Exercise brief
In the listing below, find the line that contains "Task: Switch the Flujo panel to list view" and the line that contains "Viewport: 791px width, 487px height.". Quote both and every line between them, exactly, and nothing more.

Entries provided
┄┄┄┄┄┄┄┄┄┄

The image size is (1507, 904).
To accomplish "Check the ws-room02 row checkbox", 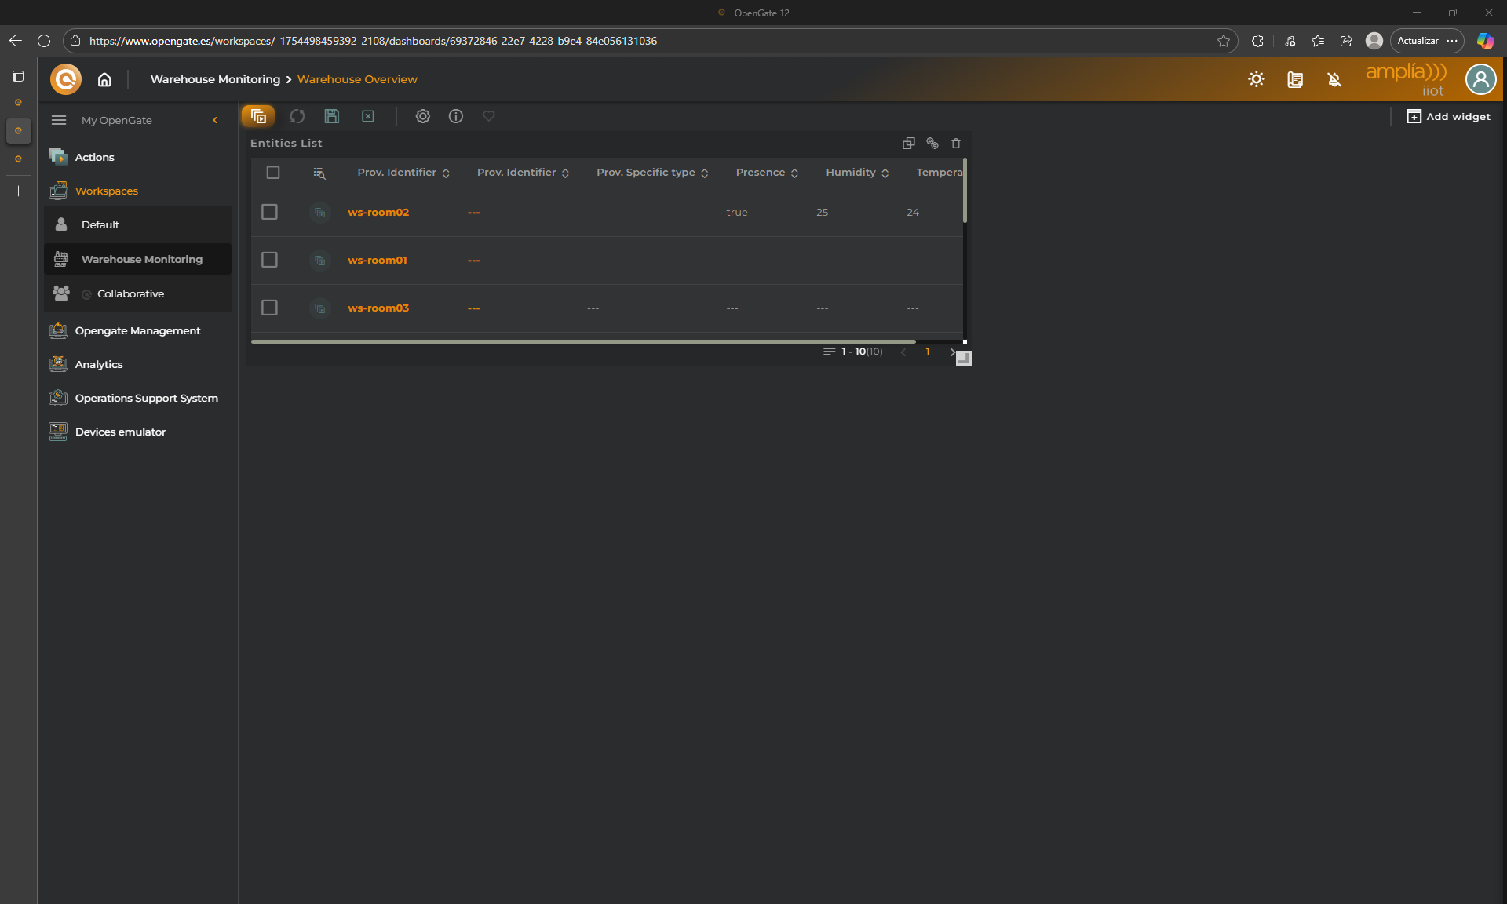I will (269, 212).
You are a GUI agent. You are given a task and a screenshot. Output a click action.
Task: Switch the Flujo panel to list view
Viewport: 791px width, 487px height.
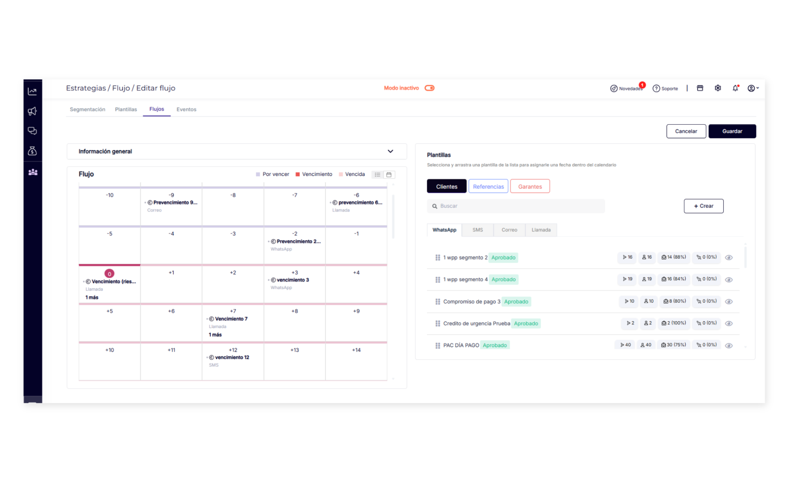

┄┄┄┄┄┄┄┄┄┄

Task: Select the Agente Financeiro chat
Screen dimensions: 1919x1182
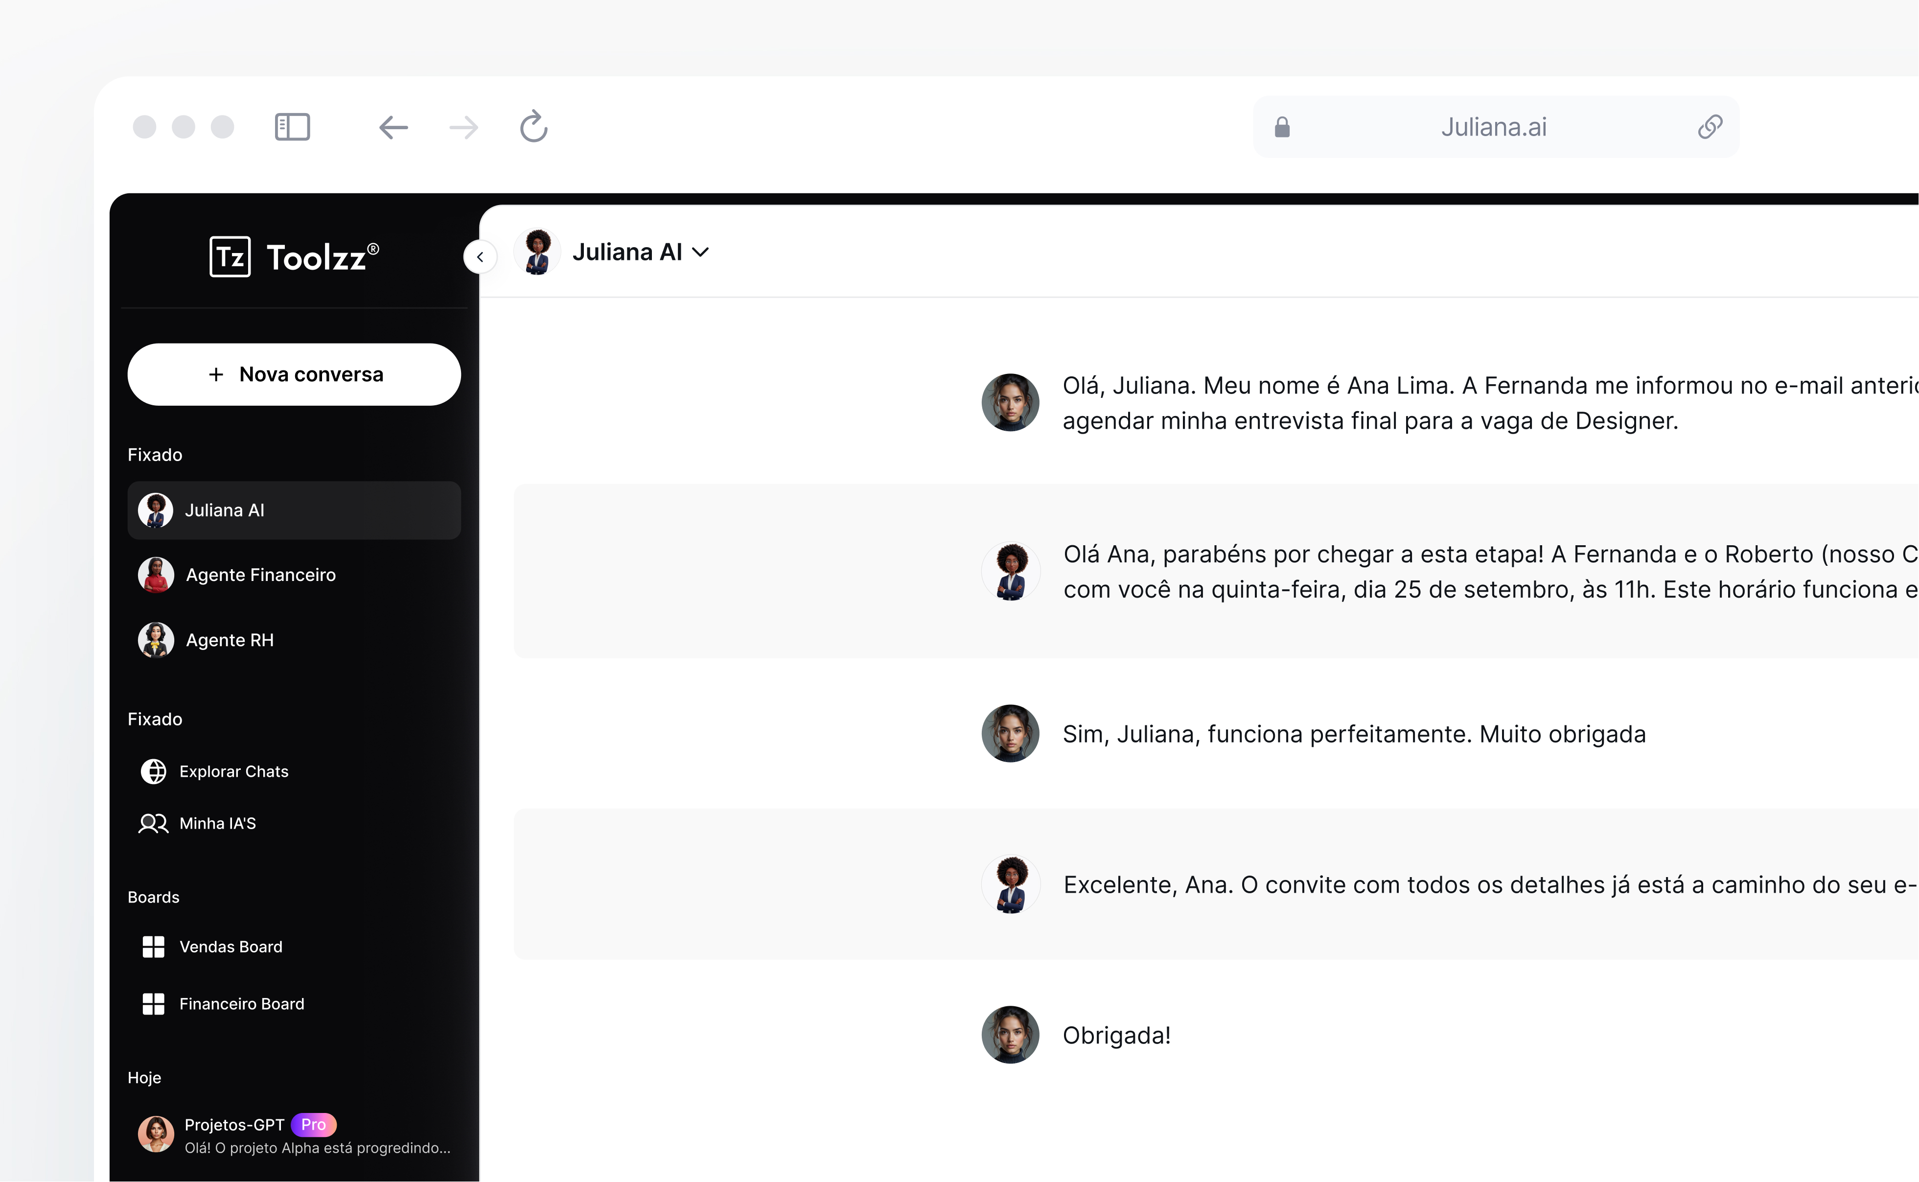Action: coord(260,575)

┄┄┄┄┄┄┄┄┄┄

Result for this exercise
Task: Switch the Flujo panel to list view
Viewport: 791px width, 487px height.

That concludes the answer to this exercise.